What you are asked to do:
The number needed is how many lines in these entries contain "agent"; give it alone.

(Stored data entries)
--- --- ---
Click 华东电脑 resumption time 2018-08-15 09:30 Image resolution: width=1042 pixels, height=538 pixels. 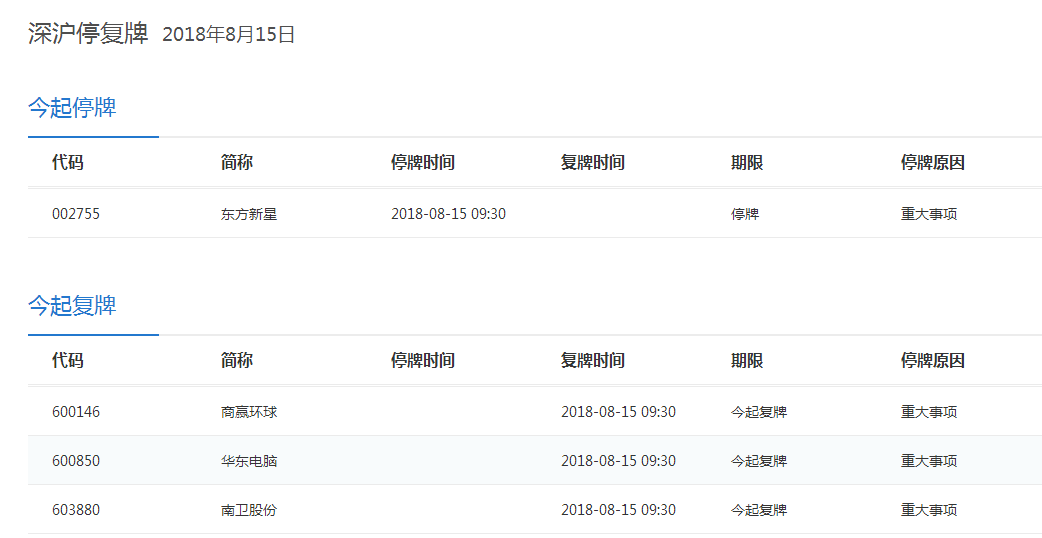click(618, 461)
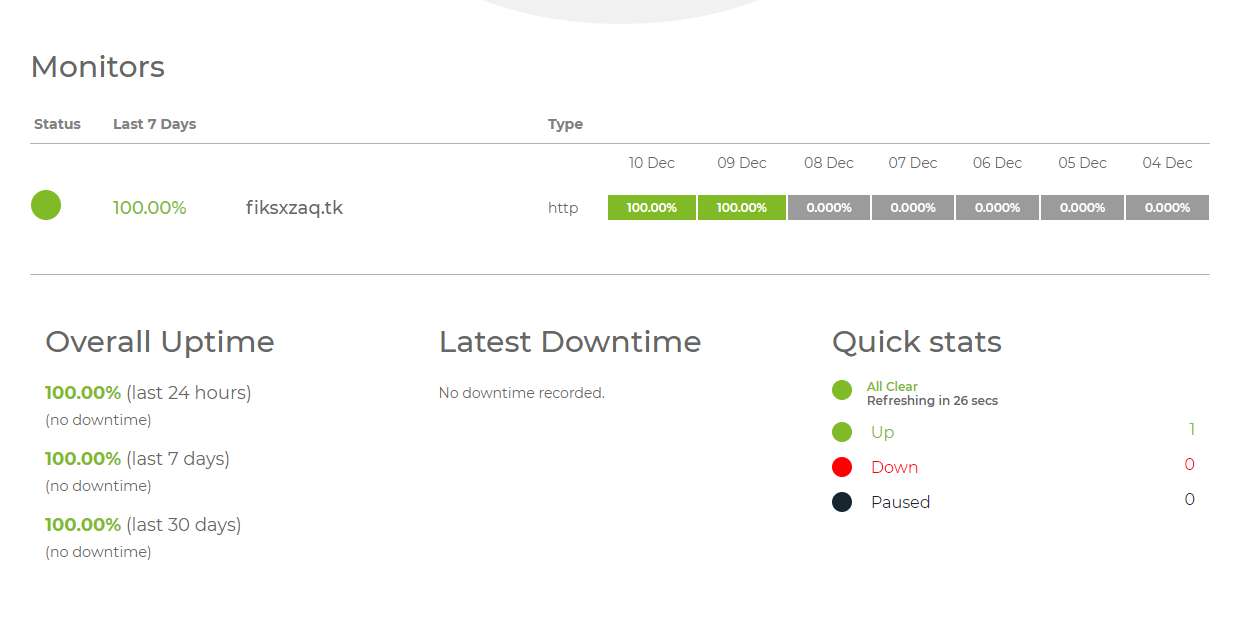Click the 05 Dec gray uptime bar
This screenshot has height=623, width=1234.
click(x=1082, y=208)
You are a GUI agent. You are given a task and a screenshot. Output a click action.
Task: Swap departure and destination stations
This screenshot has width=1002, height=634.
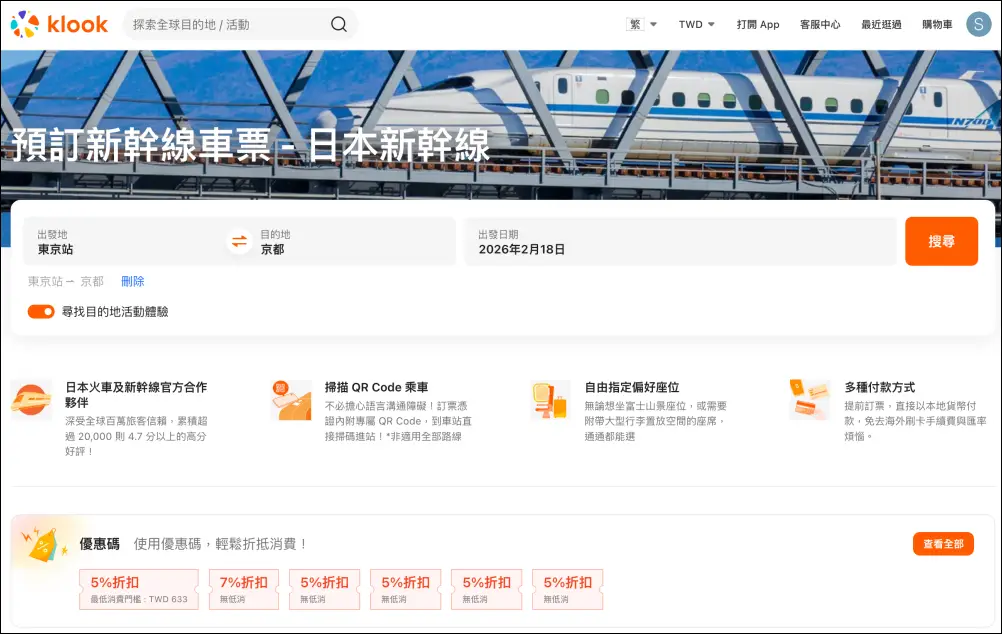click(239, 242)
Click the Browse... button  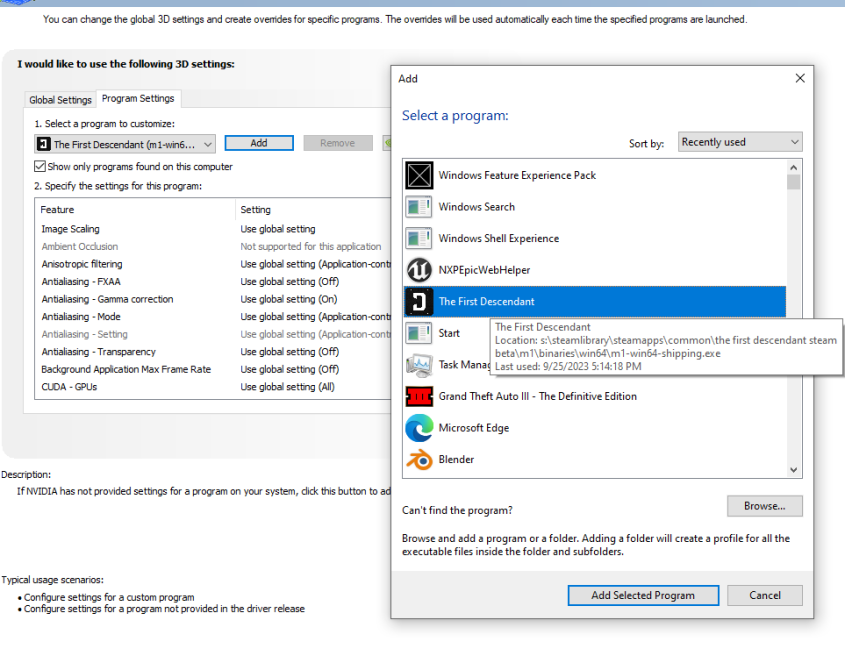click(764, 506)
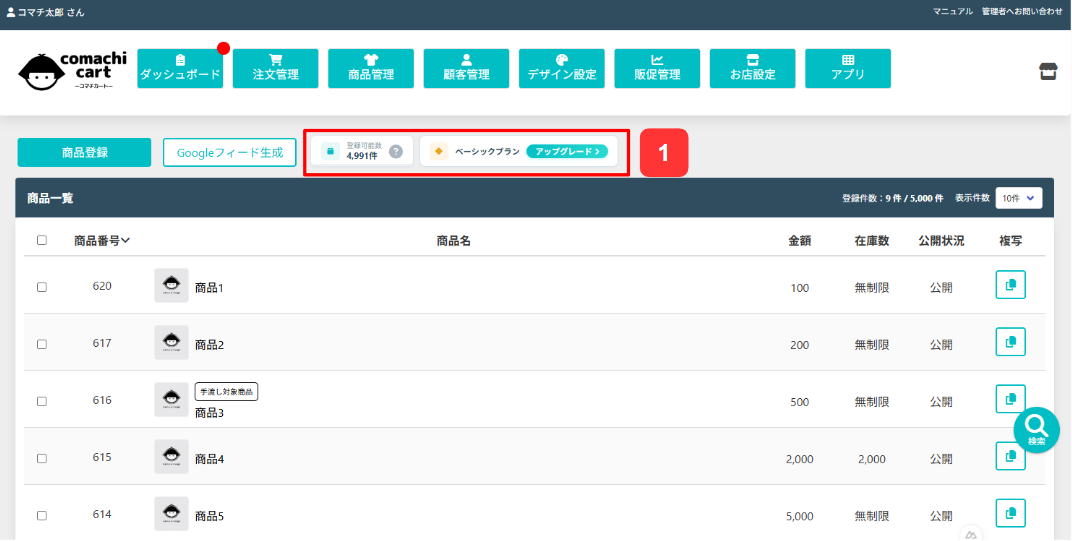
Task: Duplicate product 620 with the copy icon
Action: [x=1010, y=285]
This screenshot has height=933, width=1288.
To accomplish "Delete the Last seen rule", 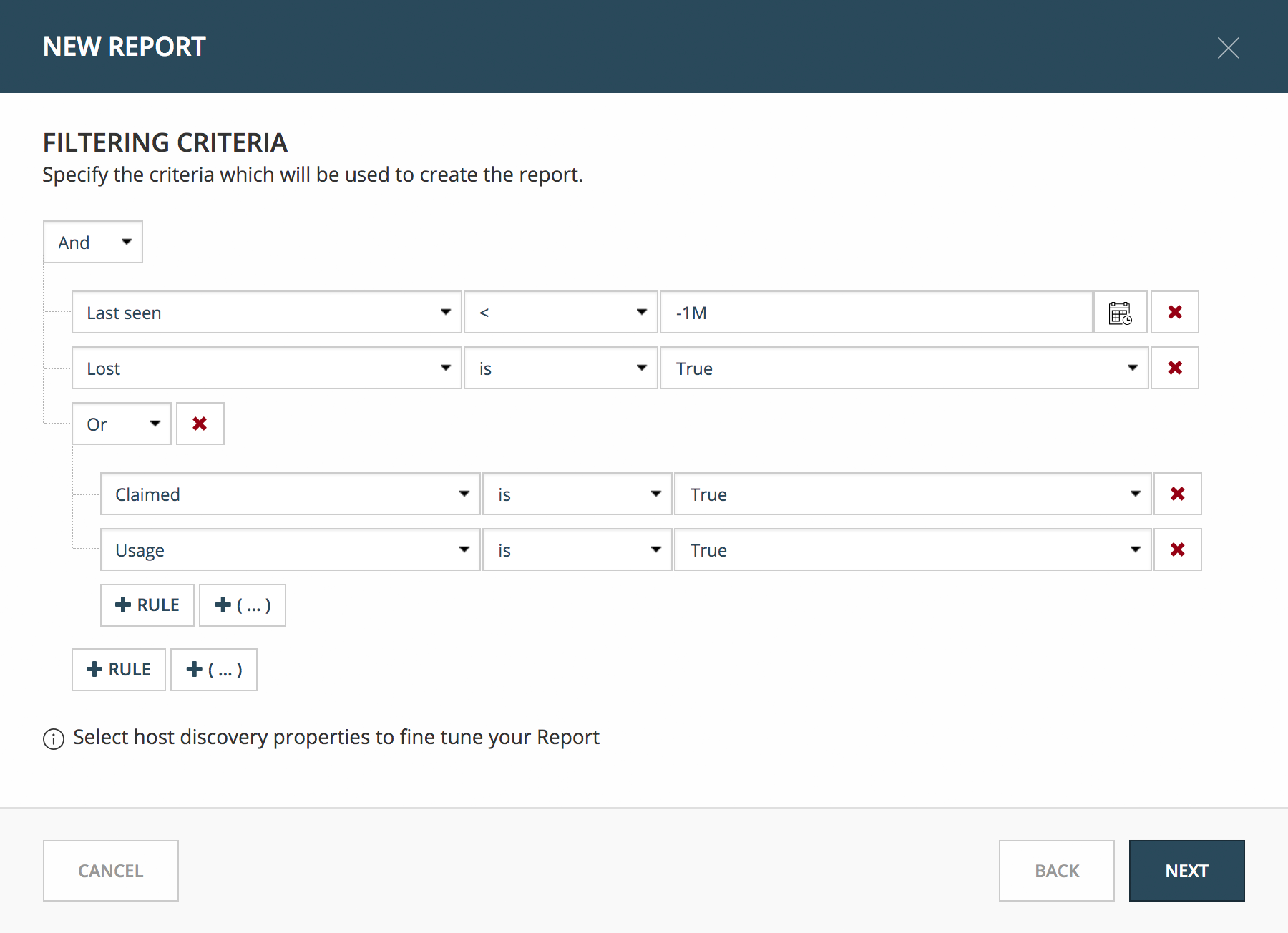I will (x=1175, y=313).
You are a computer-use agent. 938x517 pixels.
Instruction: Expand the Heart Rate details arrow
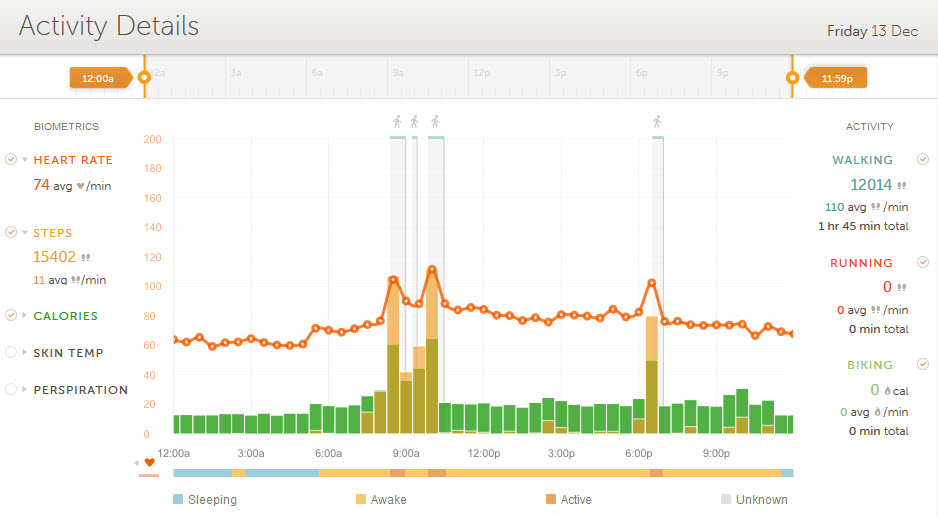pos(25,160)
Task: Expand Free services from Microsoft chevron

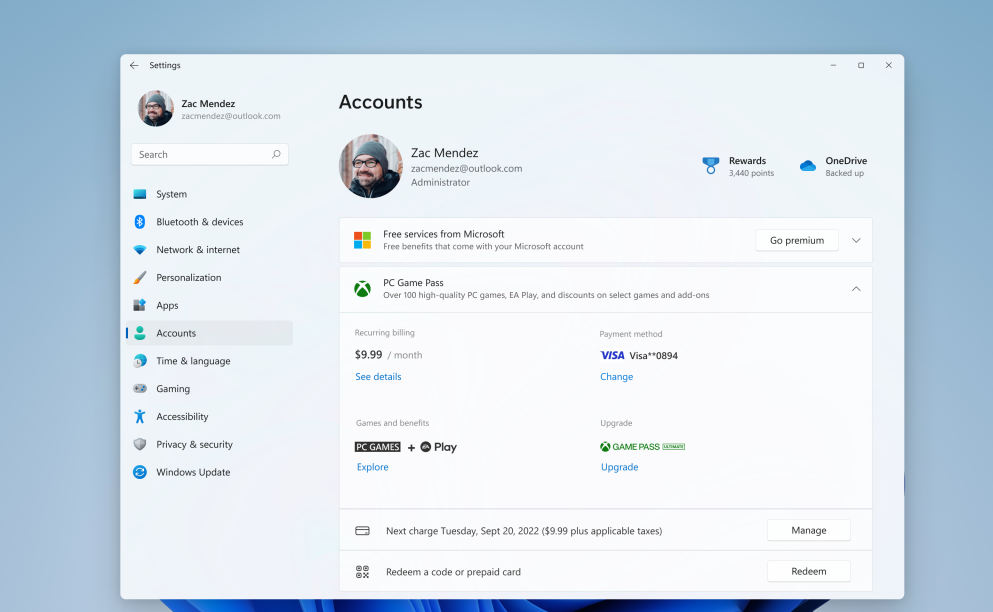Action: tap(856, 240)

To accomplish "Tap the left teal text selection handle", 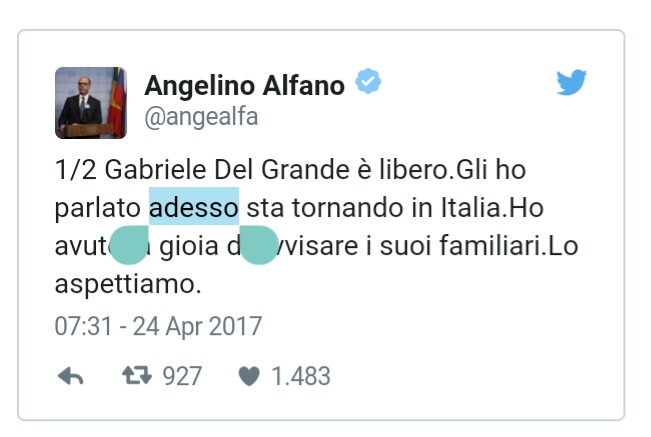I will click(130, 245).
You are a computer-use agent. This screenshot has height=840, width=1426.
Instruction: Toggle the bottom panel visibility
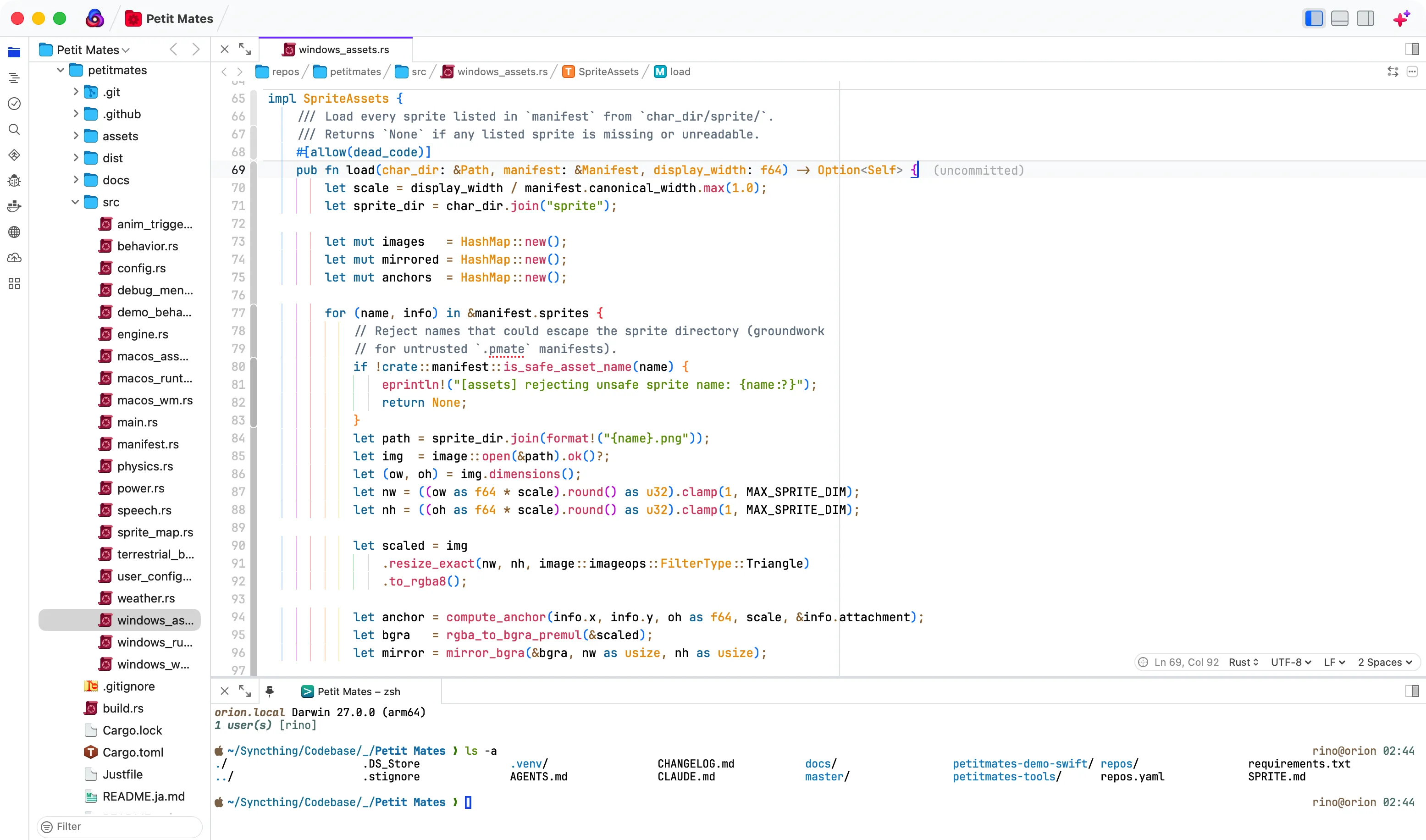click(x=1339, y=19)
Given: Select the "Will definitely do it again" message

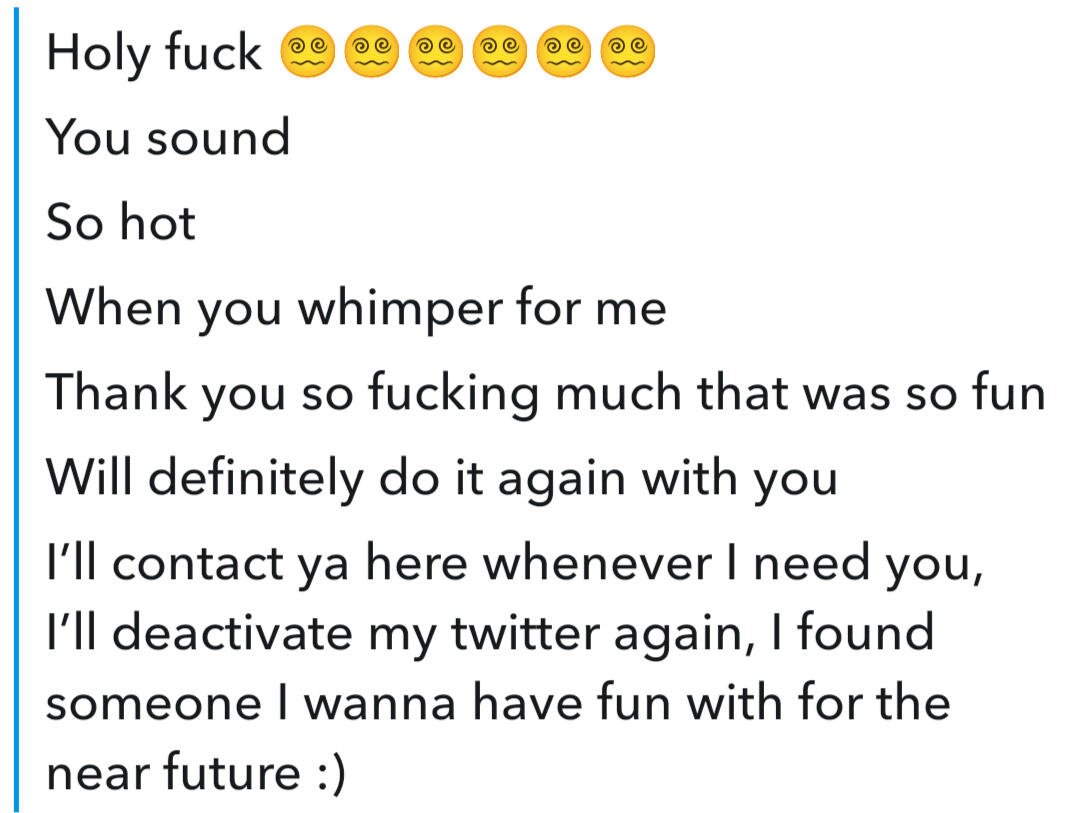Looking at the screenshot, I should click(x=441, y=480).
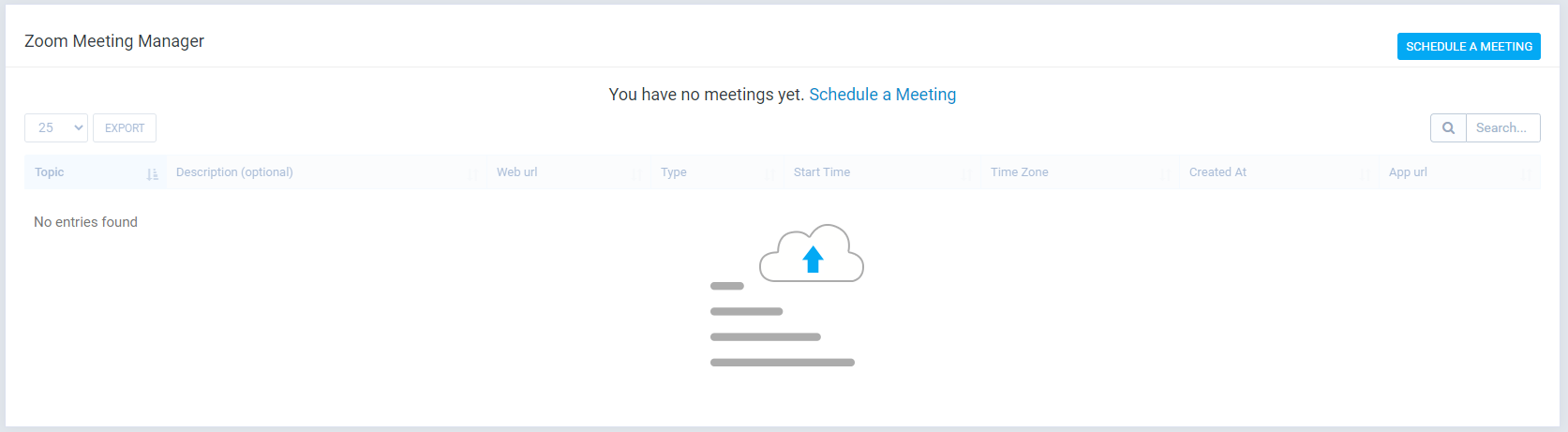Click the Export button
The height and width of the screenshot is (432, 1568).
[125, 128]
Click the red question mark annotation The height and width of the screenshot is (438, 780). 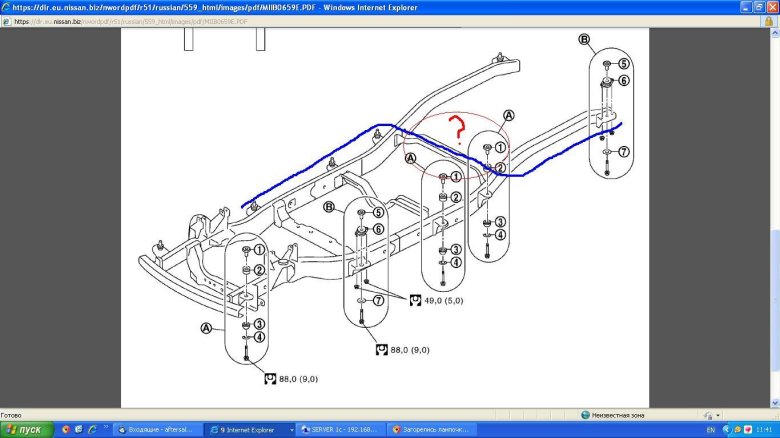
--- --- ---
Answer space:
3